The receptionist had been following Paul’s glances. “They’re lovely, aren’t they? The doctor’s taken up photography. These are all his.”
The girl with the flaming hair must be the daughter, Paul was thinking, when Theo appeared in the doorway.
“Admiring my work?” he asked as they shook hands.
“Yes, very much. And I’m admiring you too. You’re looking great.”

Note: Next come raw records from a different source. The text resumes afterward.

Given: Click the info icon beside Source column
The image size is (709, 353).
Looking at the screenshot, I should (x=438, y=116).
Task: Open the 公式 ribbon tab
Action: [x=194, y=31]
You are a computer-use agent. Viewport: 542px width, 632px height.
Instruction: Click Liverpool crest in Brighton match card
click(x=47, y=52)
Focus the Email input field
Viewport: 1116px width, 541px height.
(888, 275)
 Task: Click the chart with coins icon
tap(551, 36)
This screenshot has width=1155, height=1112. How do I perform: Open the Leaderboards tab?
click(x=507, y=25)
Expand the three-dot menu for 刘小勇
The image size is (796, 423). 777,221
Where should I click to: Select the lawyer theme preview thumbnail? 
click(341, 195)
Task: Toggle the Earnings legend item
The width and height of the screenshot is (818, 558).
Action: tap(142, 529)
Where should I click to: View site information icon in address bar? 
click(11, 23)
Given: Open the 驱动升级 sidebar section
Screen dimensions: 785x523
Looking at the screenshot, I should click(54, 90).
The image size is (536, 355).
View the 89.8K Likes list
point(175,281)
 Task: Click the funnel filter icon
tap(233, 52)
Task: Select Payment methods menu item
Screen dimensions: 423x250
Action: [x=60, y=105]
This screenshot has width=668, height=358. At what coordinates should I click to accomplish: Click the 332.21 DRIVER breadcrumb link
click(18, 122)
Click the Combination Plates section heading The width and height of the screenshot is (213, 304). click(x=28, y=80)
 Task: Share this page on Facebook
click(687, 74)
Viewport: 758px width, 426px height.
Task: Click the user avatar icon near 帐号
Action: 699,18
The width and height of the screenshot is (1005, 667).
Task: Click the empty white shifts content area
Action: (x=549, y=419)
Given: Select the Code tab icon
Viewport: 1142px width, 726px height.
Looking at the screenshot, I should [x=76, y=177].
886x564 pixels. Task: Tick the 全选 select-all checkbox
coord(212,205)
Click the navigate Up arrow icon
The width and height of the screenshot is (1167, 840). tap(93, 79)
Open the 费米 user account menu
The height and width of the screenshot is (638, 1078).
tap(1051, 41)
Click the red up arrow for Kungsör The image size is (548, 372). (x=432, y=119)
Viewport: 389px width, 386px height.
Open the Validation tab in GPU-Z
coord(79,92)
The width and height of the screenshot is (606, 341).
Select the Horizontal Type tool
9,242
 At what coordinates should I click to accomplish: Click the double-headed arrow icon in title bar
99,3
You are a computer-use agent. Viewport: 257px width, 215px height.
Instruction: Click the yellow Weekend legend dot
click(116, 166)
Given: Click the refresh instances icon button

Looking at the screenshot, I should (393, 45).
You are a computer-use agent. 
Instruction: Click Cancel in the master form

“So they tell me. Work always did agree with me, and I’m thankful to be getting plenty of it, though in my field it’s too often a tragedy for the patient. And you? How are you?”
“Well, thank you.”
“And is Italy as marvelous as ever?”
“Yes. But I came to hear about you. You have troubles, you wrote.”
Now that he was here, Paul wanted not to prolong the friendly courtesies but to get to the point. A sense of urgency propelled him.
“Well, then, come inside.”
The consulting room, too, had been changed. Gone were the Impressionists in their gilded frames and gone from underfoot was the precious Oriental. All that was left of the former splendor was the massive desk.
“Don’t fend me off,” Paul began. “I need to know.”
“All right, here it is. Steve’s still gone. There’s not a trace of him. There’s nothing. We’re a house in mourning. Iris is—What can I tell you? Like any mother, she—” And Theo’s voice broke.
Paul looked away, thinking, It’s easier perhaps to know that someone is dead rather than lost. To be lost is to drop over the edge of the world. When the dog Lou strayed for two days last year, I couldn’t sleep for thoughts of that soft, helpless thing crushed on the road or wandering somewhere in pain. And he’s only a dog.